We want to know: How does the work change when we have more data?
Analyze the time complexity of the following code snippet.
import pandas as pd
def analyze_data(df):
total = 0
for value in df['numbers']:
total += value
return total
# df is a DataFrame with a column 'numbers'
This code adds up all the numbers in one column of a data table.
Identify the loops, recursion, array traversals that repeat.
- Primary operation: Looping through each number in the column.
- How many times: Once for every row in the data.
As the number of rows grows, the time to add all numbers grows at the same pace.
| Input Size (n) | Approx. Operations |
|---|---|
| 10 | 10 additions |
| 100 | 100 additions |
| 1000 | 1000 additions |
Pattern observation: Doubling the data doubles the work.
Time Complexity: O(n)
This means the time to finish grows directly with the number of rows.

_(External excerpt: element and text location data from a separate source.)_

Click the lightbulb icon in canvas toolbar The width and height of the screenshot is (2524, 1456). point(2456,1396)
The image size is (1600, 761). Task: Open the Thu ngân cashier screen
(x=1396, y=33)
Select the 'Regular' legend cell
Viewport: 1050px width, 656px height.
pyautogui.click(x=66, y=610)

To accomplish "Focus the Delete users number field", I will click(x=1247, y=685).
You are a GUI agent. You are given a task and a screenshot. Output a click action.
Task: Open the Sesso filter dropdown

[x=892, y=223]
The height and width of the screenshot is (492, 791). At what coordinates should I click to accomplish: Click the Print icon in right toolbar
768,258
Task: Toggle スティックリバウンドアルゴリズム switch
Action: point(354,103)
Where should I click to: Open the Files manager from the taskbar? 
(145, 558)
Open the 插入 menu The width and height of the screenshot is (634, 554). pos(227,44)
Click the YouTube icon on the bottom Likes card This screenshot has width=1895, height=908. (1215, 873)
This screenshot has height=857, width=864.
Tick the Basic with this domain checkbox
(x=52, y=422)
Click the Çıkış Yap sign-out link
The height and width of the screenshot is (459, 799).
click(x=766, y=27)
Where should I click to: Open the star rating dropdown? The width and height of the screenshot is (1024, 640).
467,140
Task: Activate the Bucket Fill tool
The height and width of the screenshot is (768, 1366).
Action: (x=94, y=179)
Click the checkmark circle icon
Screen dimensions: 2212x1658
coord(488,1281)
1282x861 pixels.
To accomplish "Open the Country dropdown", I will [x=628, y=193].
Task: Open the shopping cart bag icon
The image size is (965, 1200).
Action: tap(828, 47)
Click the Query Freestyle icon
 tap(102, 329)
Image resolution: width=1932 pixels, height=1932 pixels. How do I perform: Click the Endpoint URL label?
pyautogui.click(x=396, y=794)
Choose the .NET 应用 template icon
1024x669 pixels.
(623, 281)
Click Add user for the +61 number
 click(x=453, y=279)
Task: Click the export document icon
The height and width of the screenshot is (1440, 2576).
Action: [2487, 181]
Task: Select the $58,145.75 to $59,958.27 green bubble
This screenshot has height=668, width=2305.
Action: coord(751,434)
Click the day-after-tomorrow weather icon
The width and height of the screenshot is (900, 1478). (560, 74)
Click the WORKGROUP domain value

[X] Wrong: "Adding numbers in a column takes the same time no matter how big the data is."
[OK] Correct: Each number must be looked at once, so more data means more work.
Knowing how your code grows with data size shows you understand efficiency. This helps you write better data analysis code and explain your thinking clearly.
"What if we used a built-in function like sum() instead of a loop? How would the time complexity change?"